Unfortunately, the same nondeterminism is not reported for the analogous lexer grammar:

class MyLexer extends Lexer;

T1 : 'a' ('b')? ;

T2 : 'b' ;

[We don't need a rule analogous to sequence since lexers always generate a sequence of tokens.] Why is there no warning in the lexer? Because ANTLR cannot really be sure that T2 will follow T1 in sequence. You might instead have T1 T1. Most of the time the nondeterminism warning is bogus when trying to look past the end of a token definition rule so ANTLR shuts it off.

[In more detail] ANTLR has a problem seeing past the end of a token definition since, depending on what happens in the invoking parser, just about any token could be seen next. This implies that just about any character could start the next token and, hence, just about any character can follow the recognition of a token definition in your grammar. This "any char can follow" situation contributes little to ANTLR's understanding of your lexer grammar rules. Consequently, ANTLR does not mention problems it sees that arise due to characters contributed from (future) tokens match down the input stream. While, ANTLR limits the "follow set" to your character vocabulary, you should assume that trying to see past the end of a rule is not a good idea.

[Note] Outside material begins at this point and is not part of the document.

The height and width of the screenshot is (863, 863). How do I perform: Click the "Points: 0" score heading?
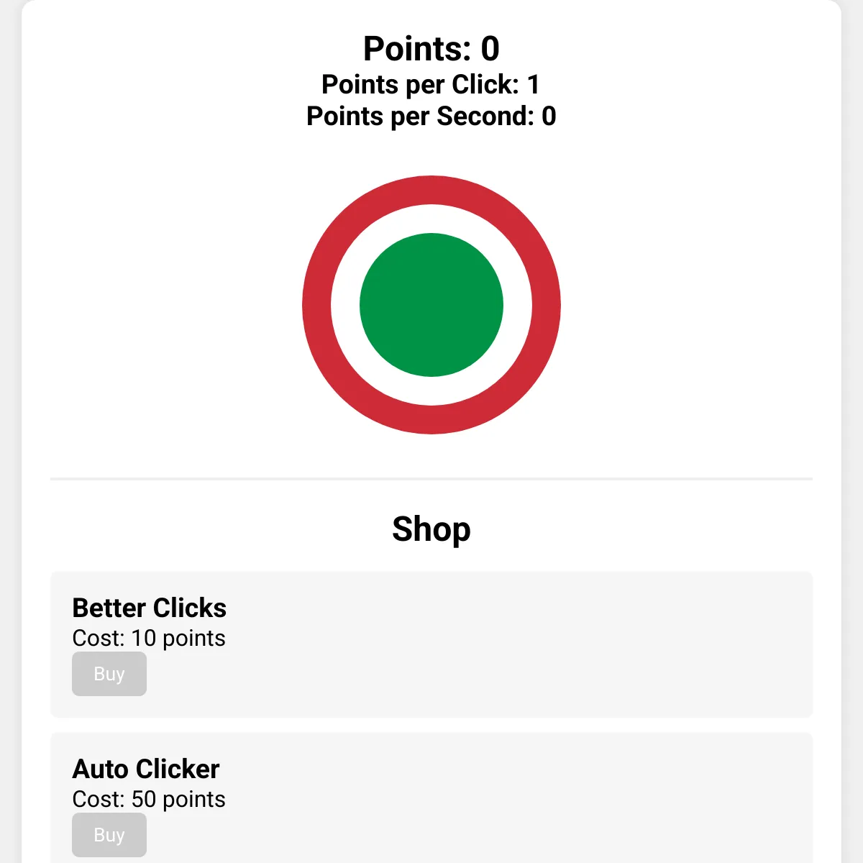(432, 49)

The only time ANTLR does something bizarre is when you need more than a single character of lookahead. In this case, you might run into a limitation of the approximate LL(k) lookahead ANTLR users.

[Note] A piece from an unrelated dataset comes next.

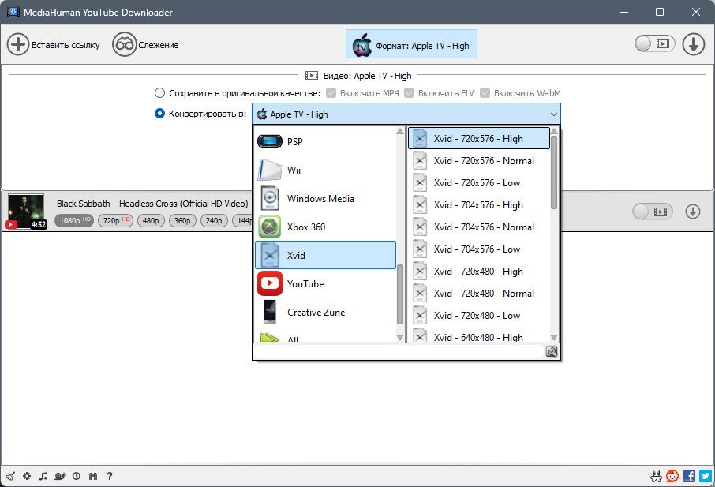Click the 360p quality badge
715x487 pixels.
182,221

Here is a small grammar that illustrates this special situation with two characters of lookahead (k=2):

MAIN       // only token seen upstream (e.g., by the parser)
  : A
  | B

protected  // only called from another rule, MAIN in this case
A : 'y' 'b'
  | 'a' 'x'

B : 'a'
  | 'b'

ANTLR correctly thinks that sequence 'a' 'b' cannot be matched by A, but when lumped together as a single lookahead set for A (for use in rule MAIN), 'a' 'b' predicts rule A. The real lookahead set is compressed into the approximate lookahead of {'y','a'} followed by {'b','x'}. This is the approximate LL(k>1) lookahead issue. What lookahead predicts rule B? While rule B could be called twice in a row, ANTLR does not think about what follows B; ANTLR only looks k=1 into B. The lookahead set for B is, therefore, {'a','b'}. No error is generated since sequence 'a' 'b' predicts only rule A. The problem is that 'a' 'b' is not valid for A nor B. It is only the sequence B B that can recognize 'a' 'b'. Since there is nothing in your grammar that says "loop around A or B" like (A|B)+, ANTLR has no way to accurately yell about such nondeterminisms.